> _Directions for this task_
Duplicate the entries from the line containing "has width=1164, height=2576." through the end of the entries, with both ends included. Omit the pictures from your copy.

Saved data entries:

----------

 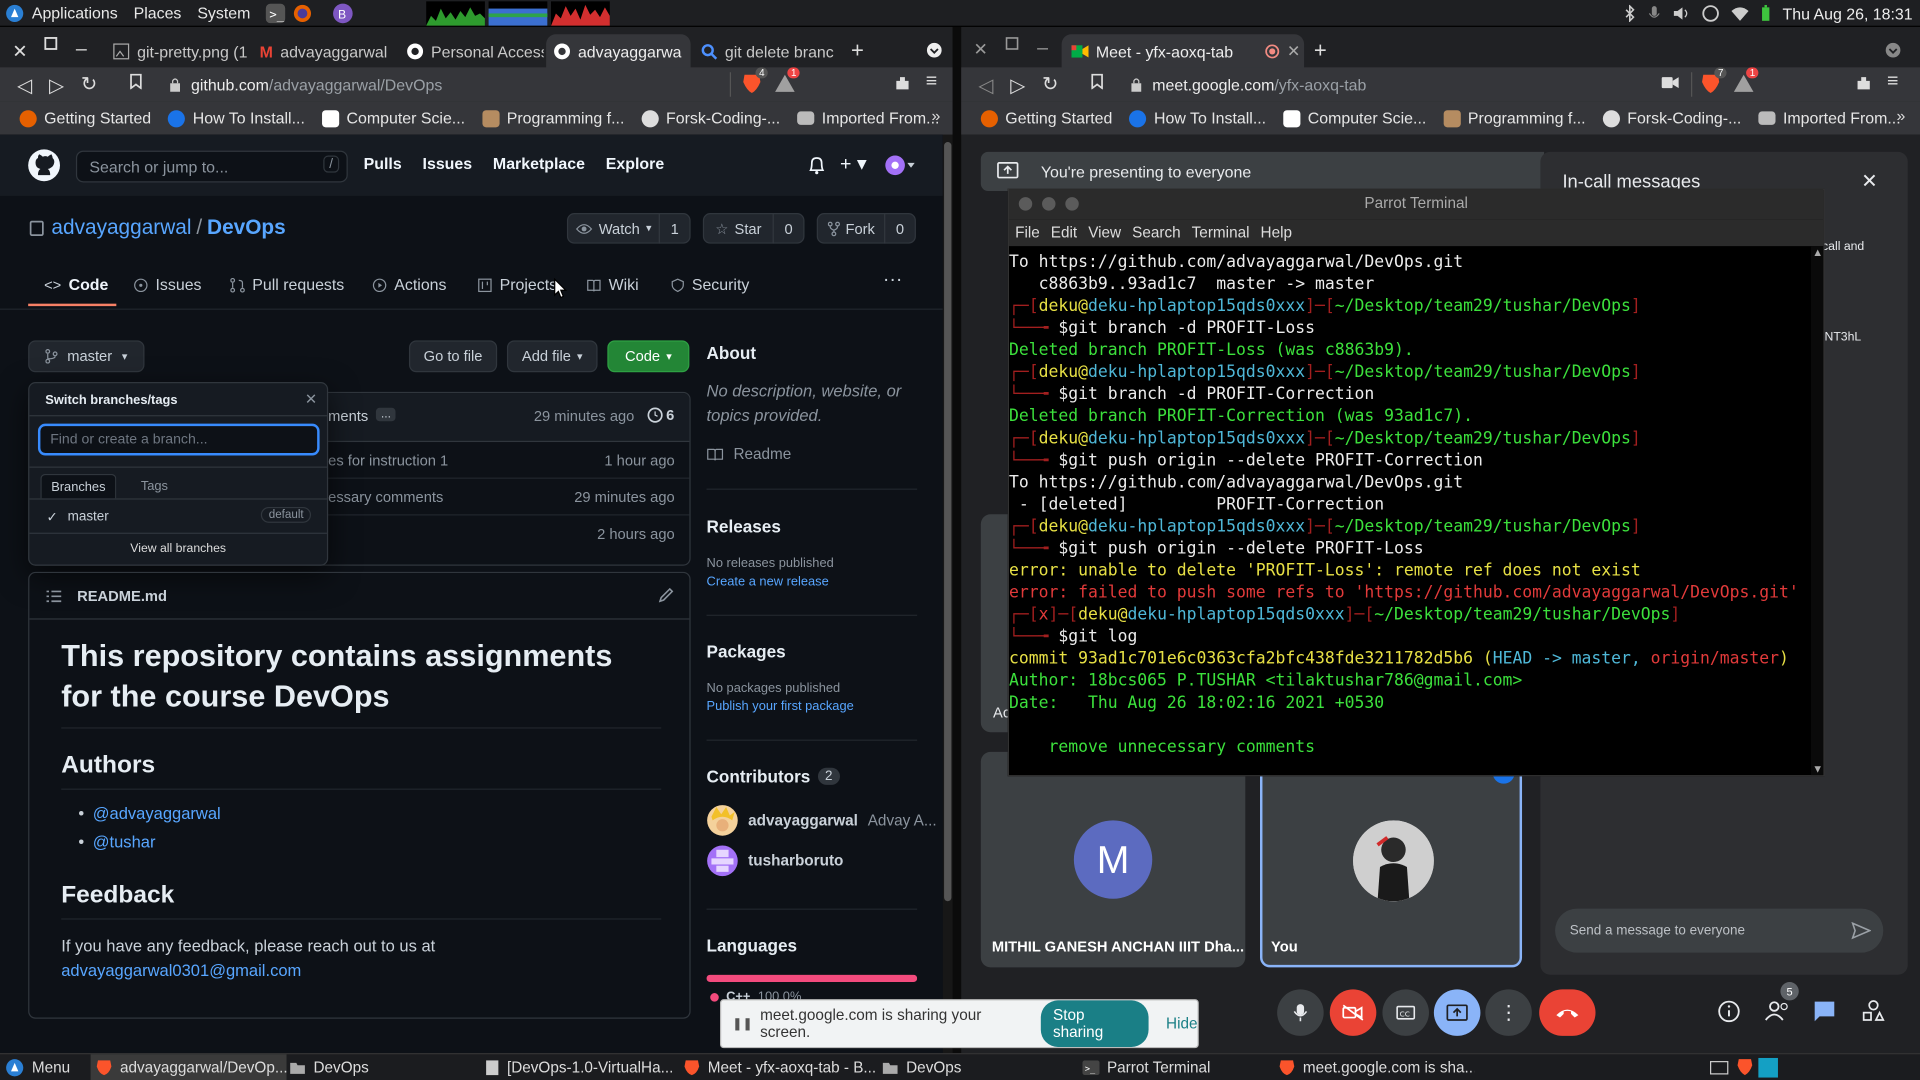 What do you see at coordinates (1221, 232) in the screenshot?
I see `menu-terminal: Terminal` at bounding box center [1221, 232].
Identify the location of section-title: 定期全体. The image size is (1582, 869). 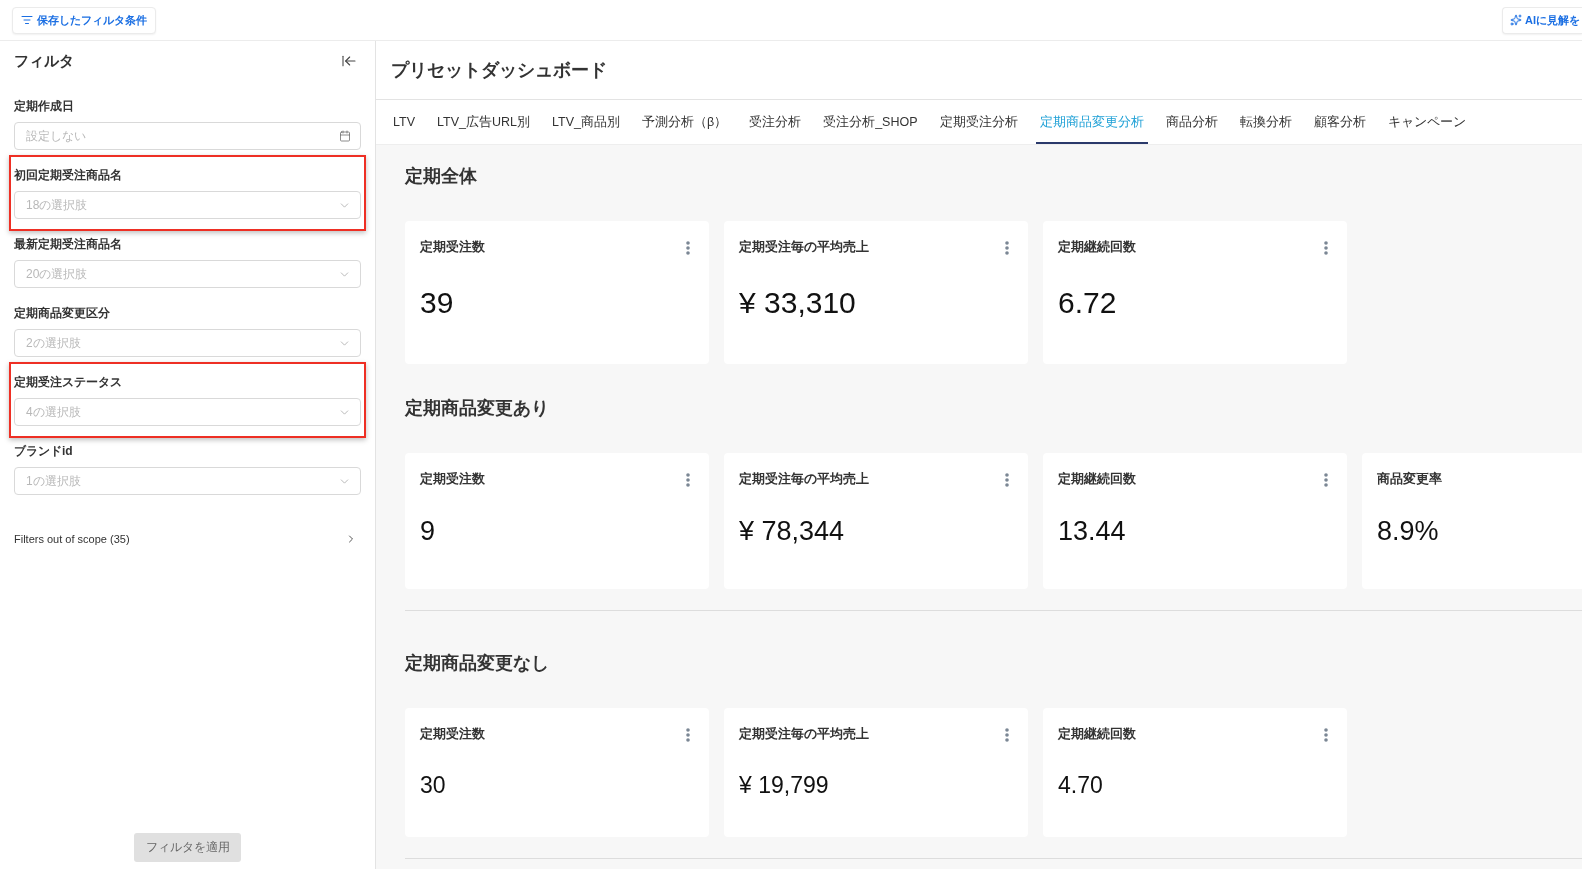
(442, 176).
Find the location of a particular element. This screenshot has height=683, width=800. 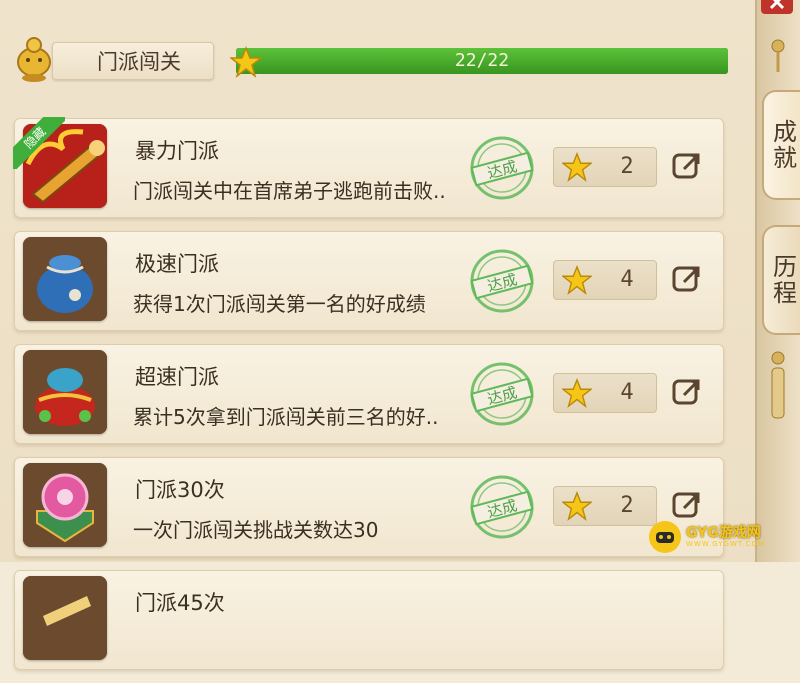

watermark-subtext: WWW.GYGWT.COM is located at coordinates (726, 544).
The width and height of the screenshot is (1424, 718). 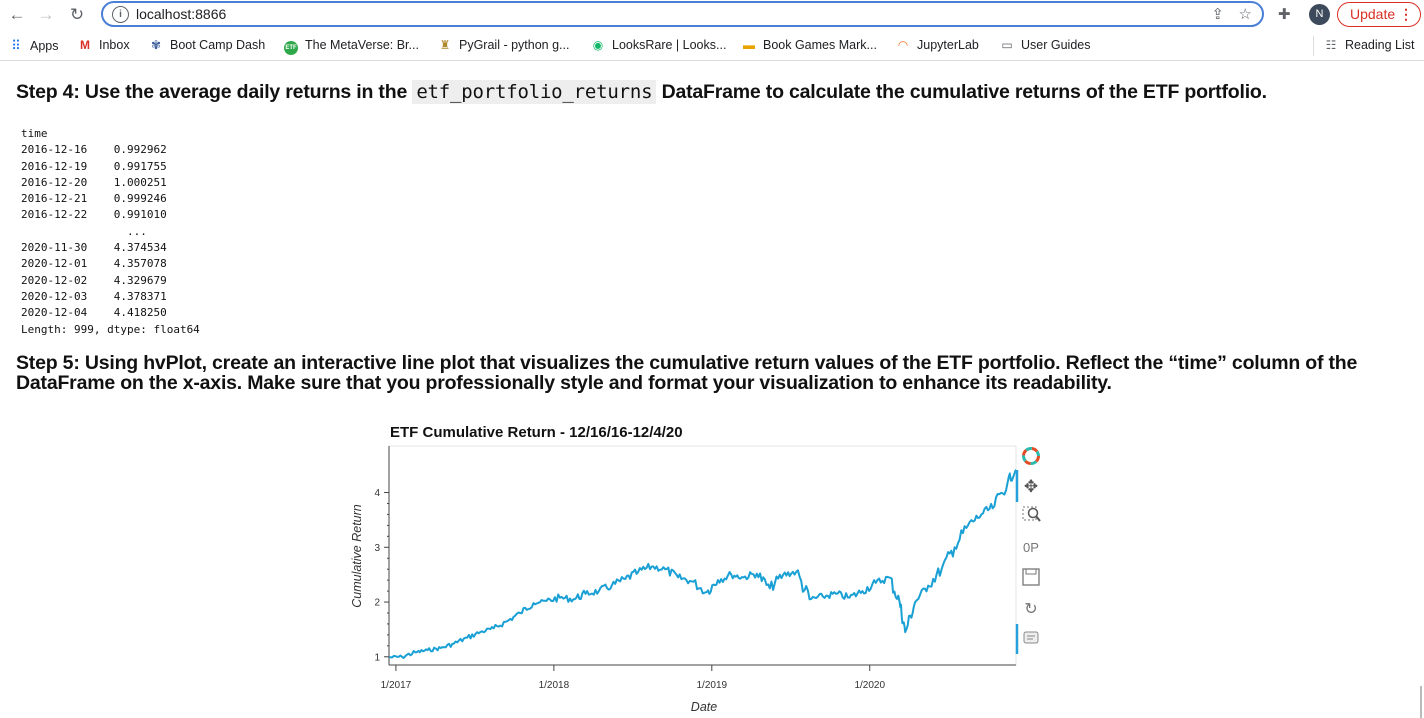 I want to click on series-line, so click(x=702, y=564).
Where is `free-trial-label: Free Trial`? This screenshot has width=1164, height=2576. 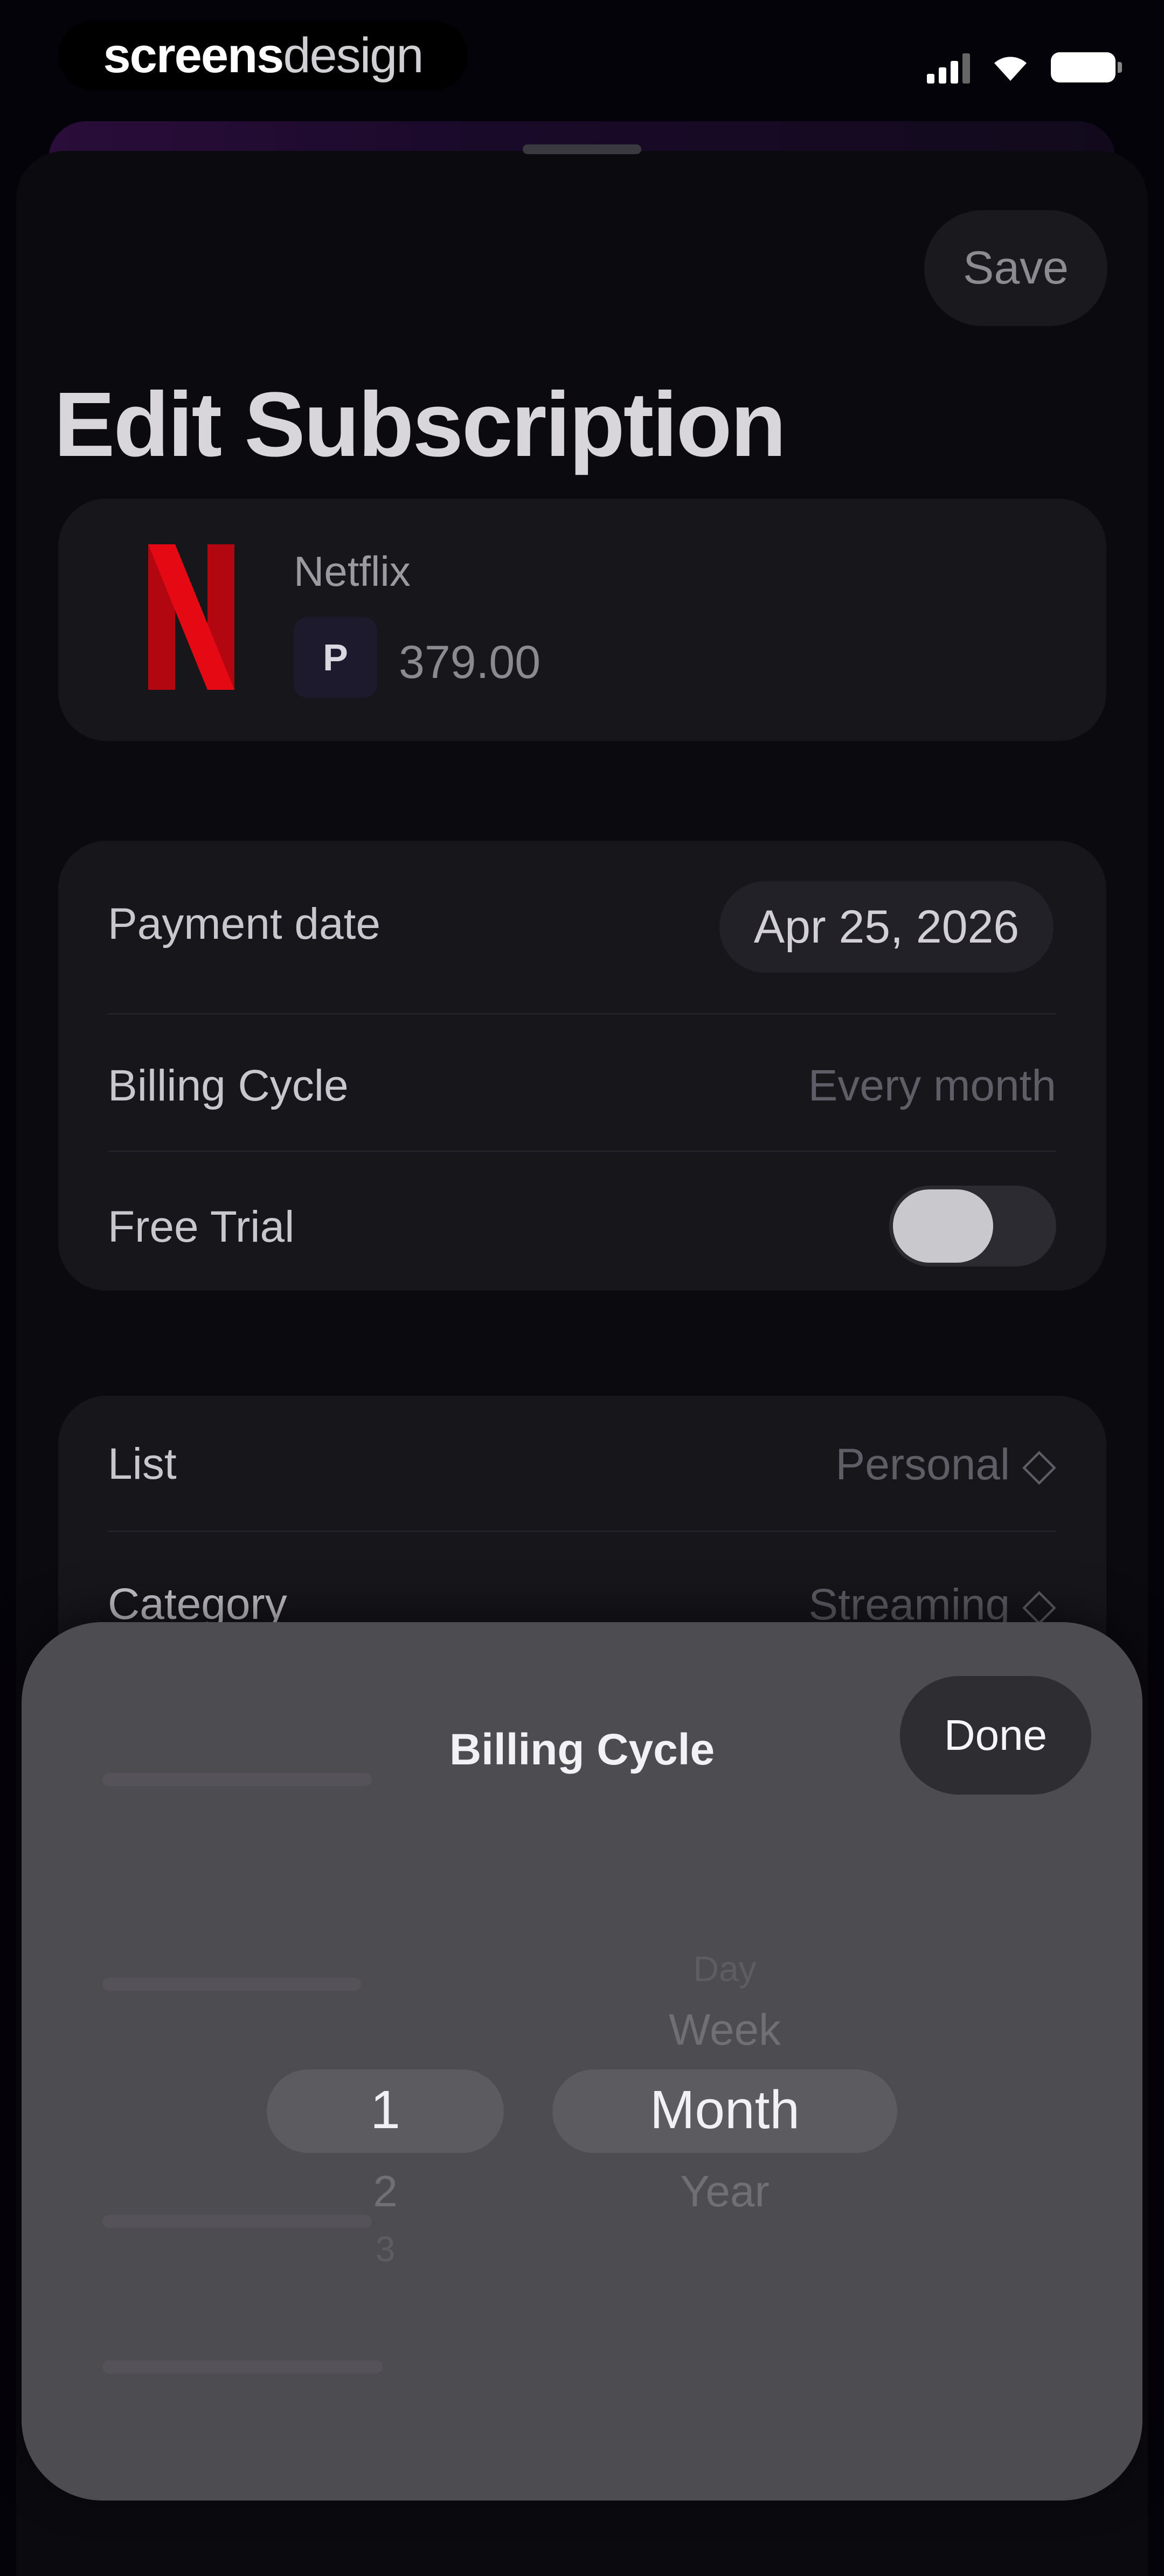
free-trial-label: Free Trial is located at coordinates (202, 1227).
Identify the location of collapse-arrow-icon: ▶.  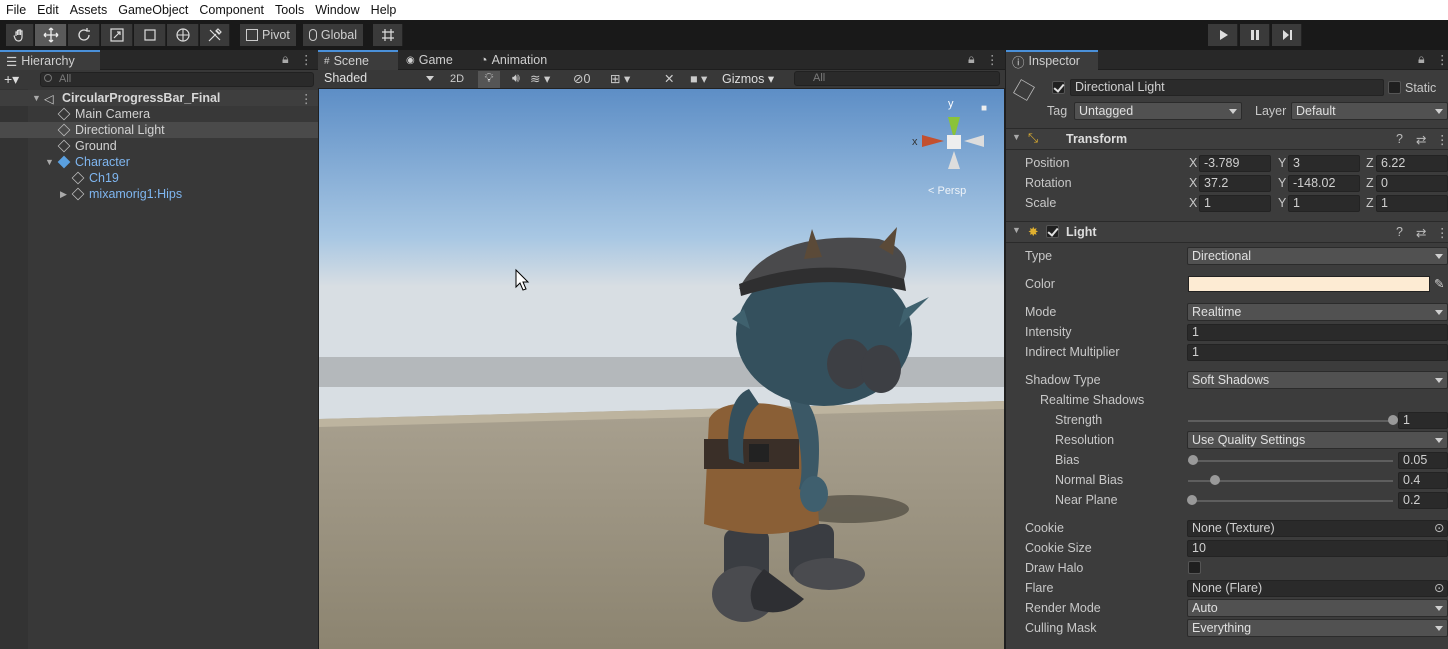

----------

> _Answer for the task_
Where is `free-trial-label: Free Trial`? This screenshot has width=1164, height=2576. 
free-trial-label: Free Trial is located at coordinates (202, 1227).
Identify the location of collapse-arrow-icon: ▶.  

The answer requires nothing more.